::: TASK MATERIAL
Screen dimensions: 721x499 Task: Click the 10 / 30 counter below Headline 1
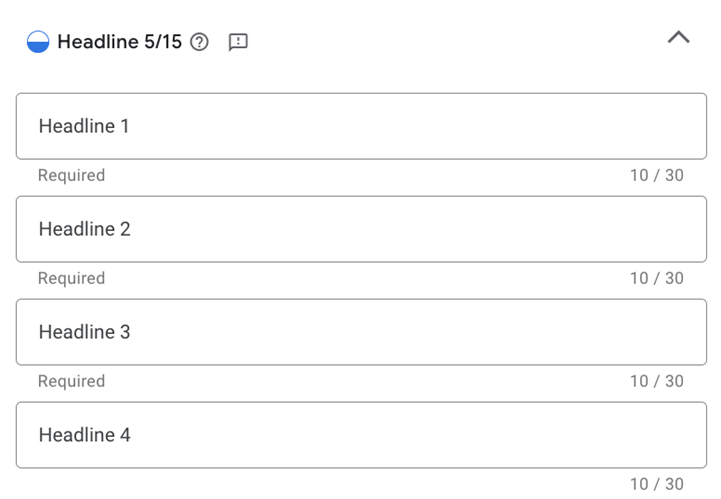point(656,175)
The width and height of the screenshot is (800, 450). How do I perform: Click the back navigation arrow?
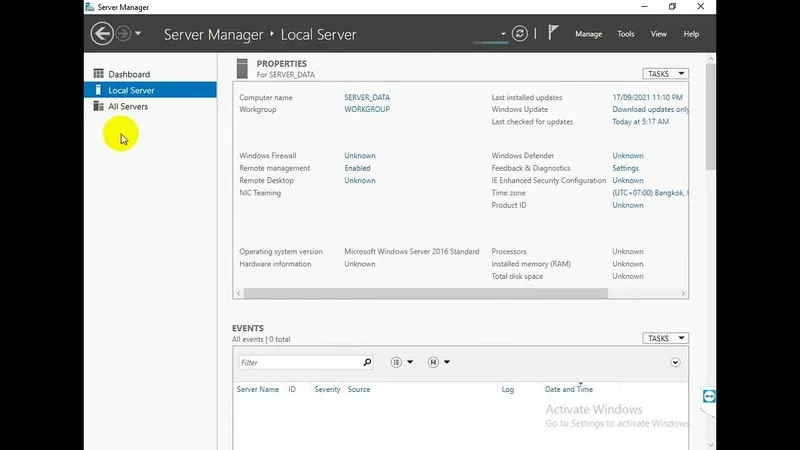tap(101, 34)
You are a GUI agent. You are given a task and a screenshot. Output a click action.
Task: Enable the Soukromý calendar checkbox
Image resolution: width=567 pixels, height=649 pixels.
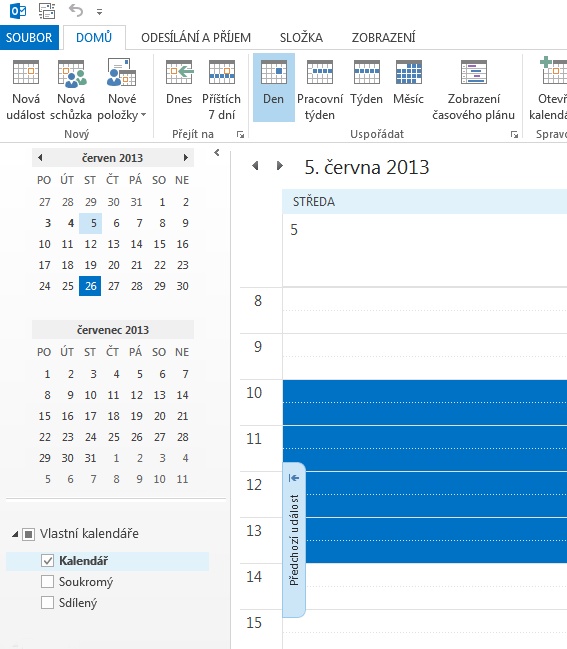[x=48, y=582]
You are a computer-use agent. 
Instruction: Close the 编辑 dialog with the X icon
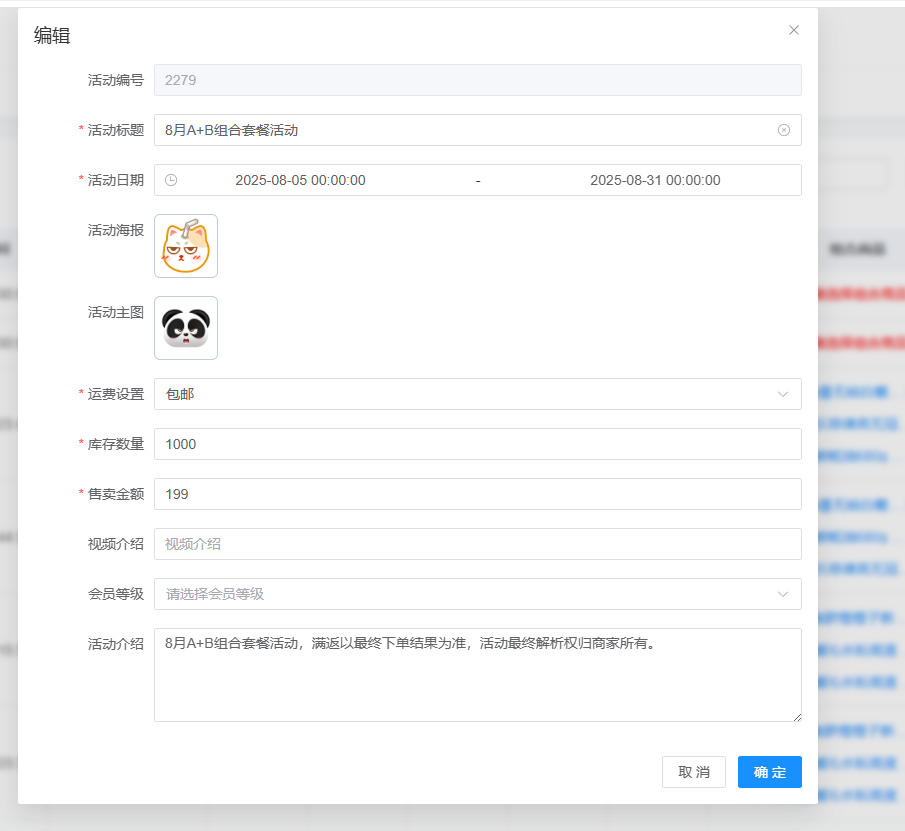[x=794, y=30]
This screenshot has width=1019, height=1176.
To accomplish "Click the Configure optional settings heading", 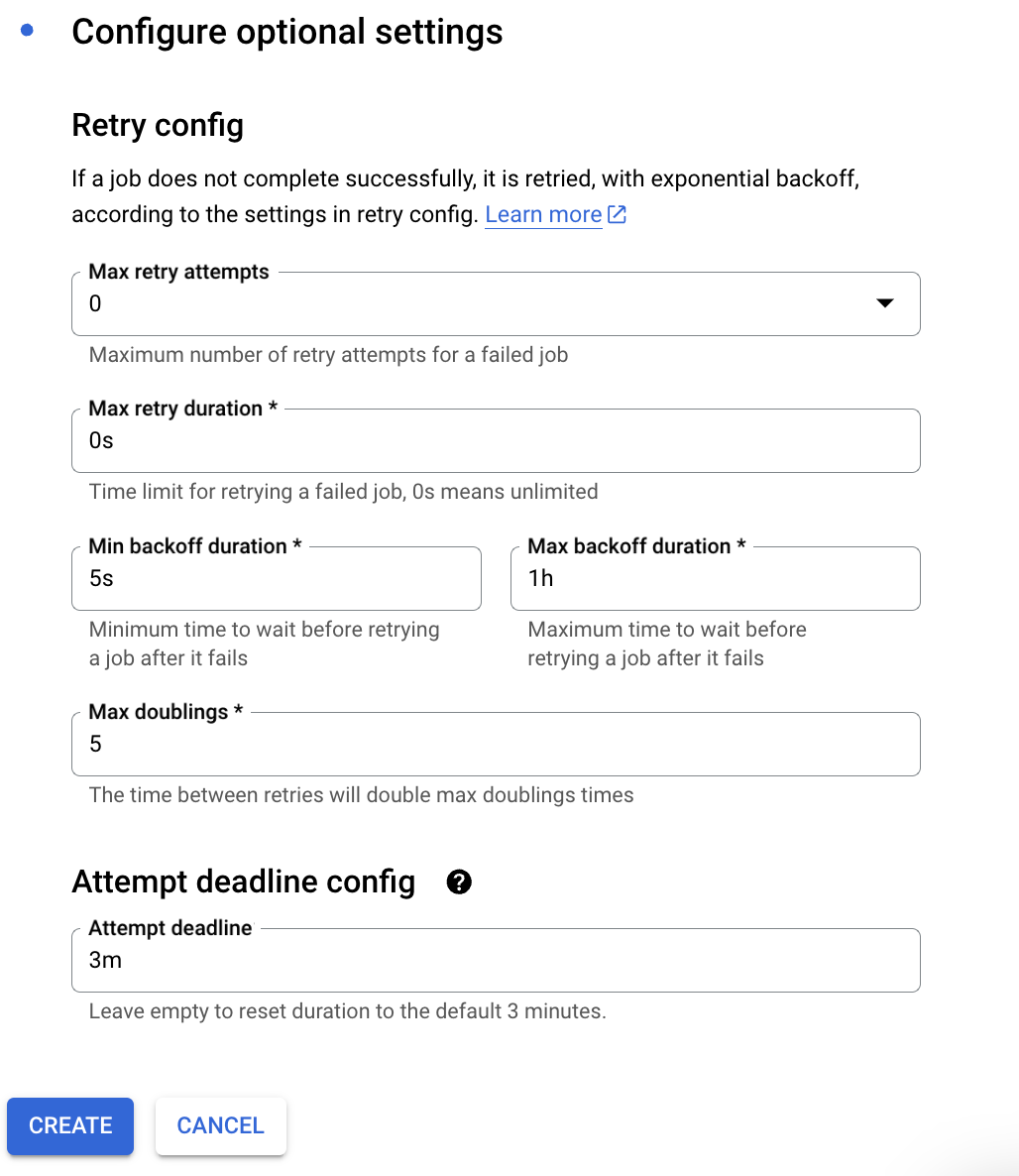I will [287, 33].
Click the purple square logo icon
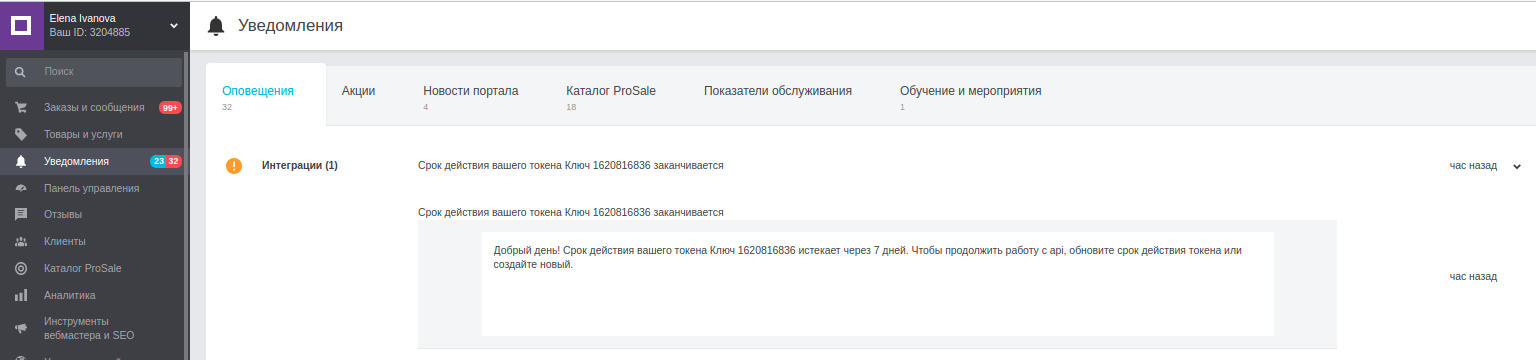Image resolution: width=1536 pixels, height=360 pixels. coord(21,25)
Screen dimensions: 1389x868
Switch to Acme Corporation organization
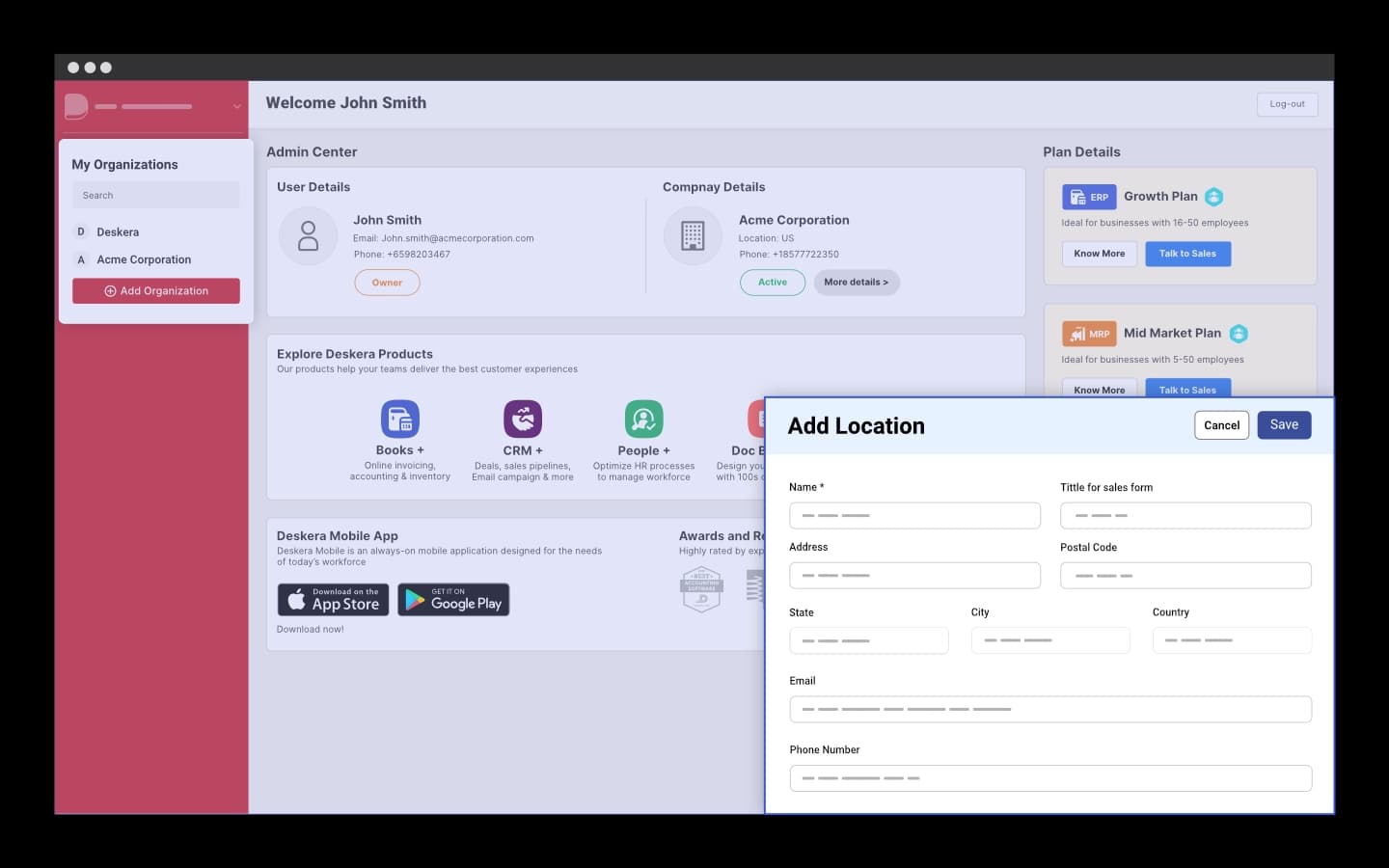click(144, 259)
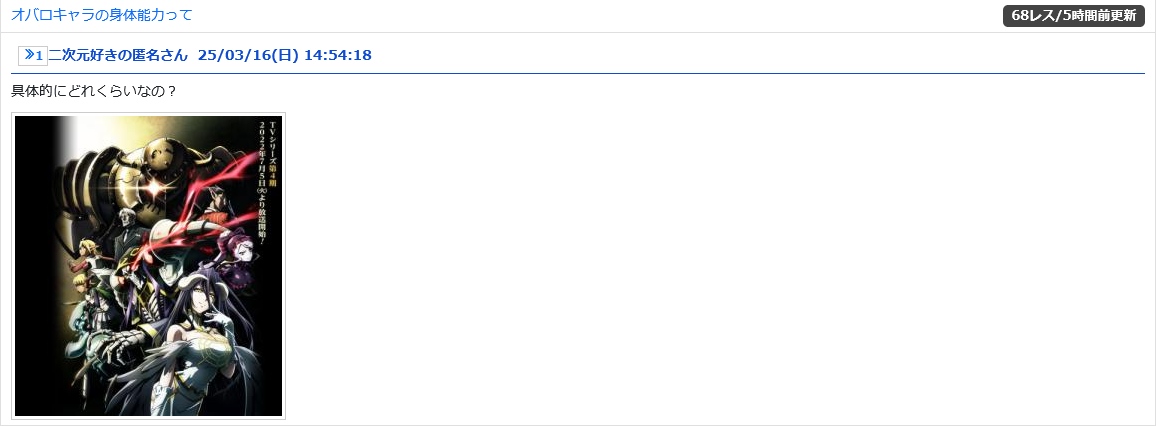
::::::
▶ EXERCISE BRIEF
Ignoring the pictures, write out word for word only the lines from the one containing "Screen dimensions: 1389x868" through the last line of the data, both ends included.

▶ ANSWER SECTION
Screen dimensions: 1389x868
Switch to Acme Corporation organization
click(144, 259)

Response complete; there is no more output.